The Metaverse stands to become a pervasive media that most internet-savvy persons will engage with to some degree as a large, forthcoming terrain that will undoubtedly provide new methods to create, communicate, and work online.

Similarly, following the publication of The Wall Street Journal's damning "Facebook Files," it has been revealed that the social media platform has been plagued by a slew of problems and has engaged in some seriously questionable business practices, ranging from a massive lawsuit to lax content moderation to preferential treatment of certain users. All of this stands in sharp contrast to Zuckerberg's ostensibly egalitarian Metaverse ideal.

These documents also reveal that Facebook is losing popularity among millennials, the demographic most likely to use Metaverse technology.

Meta has already been severely chastised for its aspirations, with American Democrat Alexandria Ocasio-Cortez calling it a "cancer to democracy" in a recent Twitter rant. This appears to be the overall attitude on Crypto Twitter, where the news was met with disapproval. It's a rigged game, and it's not in your advantage. Meta wants to own your digital identity, and if it has its way, it'll have more data on you than ever before. Thank you, but no!

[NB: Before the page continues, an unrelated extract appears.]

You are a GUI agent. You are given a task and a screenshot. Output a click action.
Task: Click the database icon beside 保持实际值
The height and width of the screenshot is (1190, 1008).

The blockchain's launching pad

Blockchain is widely predicted to become one of the major technologies allowing the creation of a fully widespread virtual world that can be accessed with the same level of security as the Web 2.0 internet.

The Metaverse appears set to inherit the values that the blockchain industry was founded on, namely permissionless access, censorship resistance, security, and decentralization, thanks to blockchain-powered digital identity solutions that will power truly persistent digital avatars, as well as digital assets that provide region-agnostic access to services and products.